A number of vaccines rely on the use of freeze-dried preparations of organisms. For example, the current vaccine for human TB is based on freeze-dried preparations of a live attenuated bacterium called Bacille Calmette Guerin (BCG). However, it has been shown that freeze-drying procedures result in 30 to 50% loss of viability of BCG and impaired recovery of remaining live bacteria (7). A composition which retains greater viability of organisms prior to use would contribute greatly to the effectiveness of such vaccines.
To improve immune responses, antigens have been mixed with a number of adjuvant substances to stimulate immunogenicity. These adjuvants are primarily alum and oil-in-water emulsions. The latter group is typified by the Freund's mineral oil adjuvants. However, the use of Freund's complete adjuvant (FCA) in human and veterinary vaccines is contraindicated because of toxic reactions that have been reported. For these reasons, Freund's adjuvant may also be unsuitable for oral administration.

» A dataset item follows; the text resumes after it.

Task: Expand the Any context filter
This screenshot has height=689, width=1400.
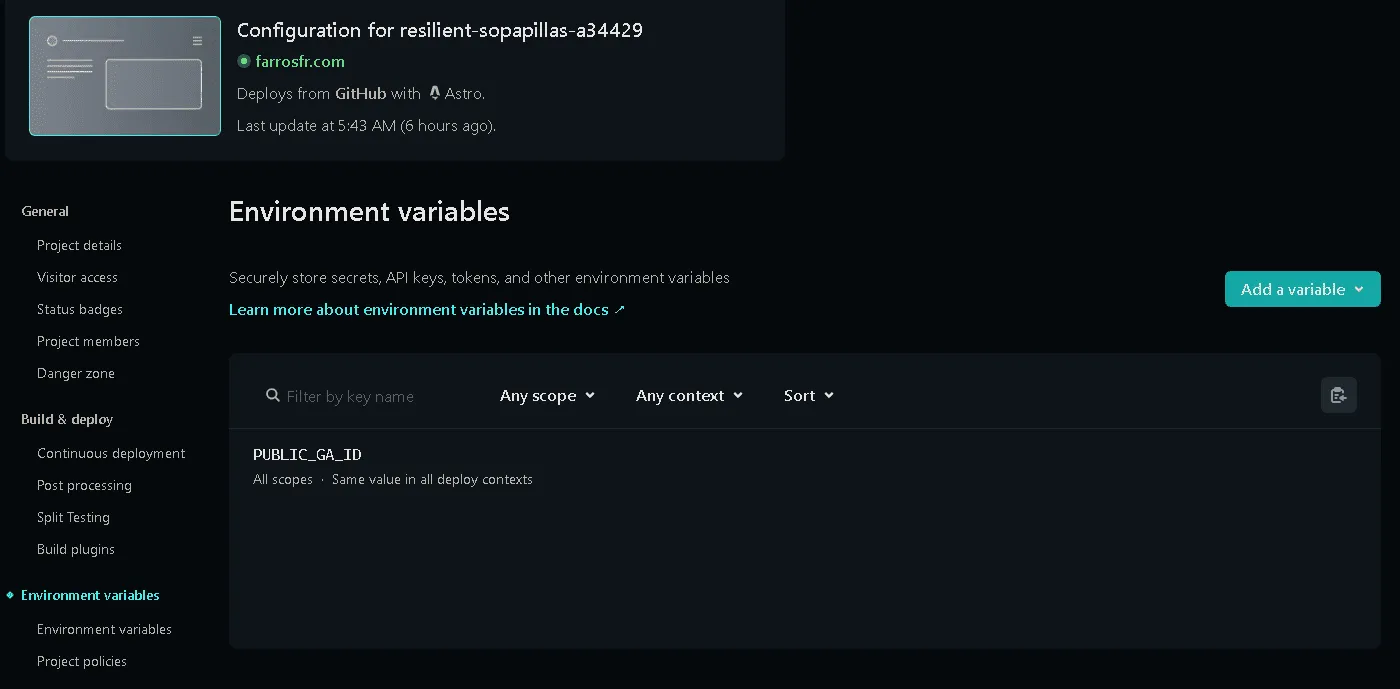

In other oil-in-water emulsions surfactants have been required because of the high oil content. Detergent properties of surfactants render them unsuitable for parenteral or oral administration. Further, toxic reactions even for approved surfactants have been reported. A further drawback with emulsions are that they are heterogeneous systems of one immiscible liquid dispersed in another. This is unstable and results in separation of the aqueous phase over time. This poses difficulties for maintaining vaccines in stable suspension. Moreover, antigens trapped in the aqueous phase of water-in-oil emulsions are unlikely to be protected from degradation in the stomach.

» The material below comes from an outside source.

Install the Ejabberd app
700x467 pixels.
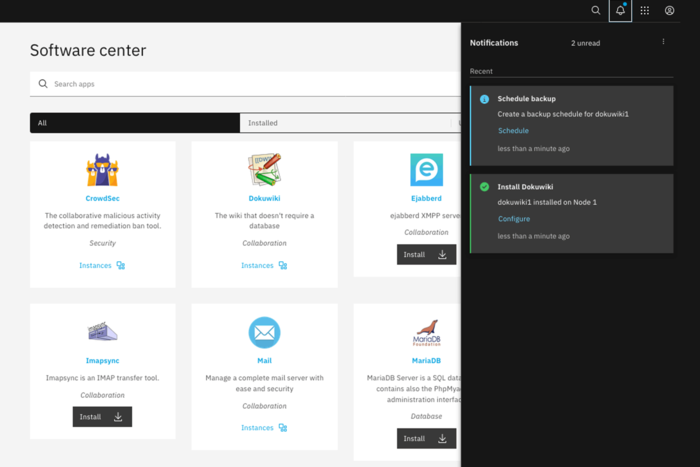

Liposomes and lipid vesicles have also been explored for use with vaccines, particularly with small antigenic components that may be readily encapsulated. Generally, liposomes and vesicles are not useful for encapsulation of large antigens such as live microorganisms. Moreover, liposomes and vesicles are costly and time consuming to produce, and the extraction procedures used in their preparation may result in alteration of the chemical structure or viability of vaccine preparations and hence their immunogenicity. For example, heat and solvents may alter the biological integrity of antigenic components such as proteins.
It is therefore an object of the present invention to provide an immunogenic composition and/or delivery system which addresses these desiderata or which at least provides the public with a useful choice.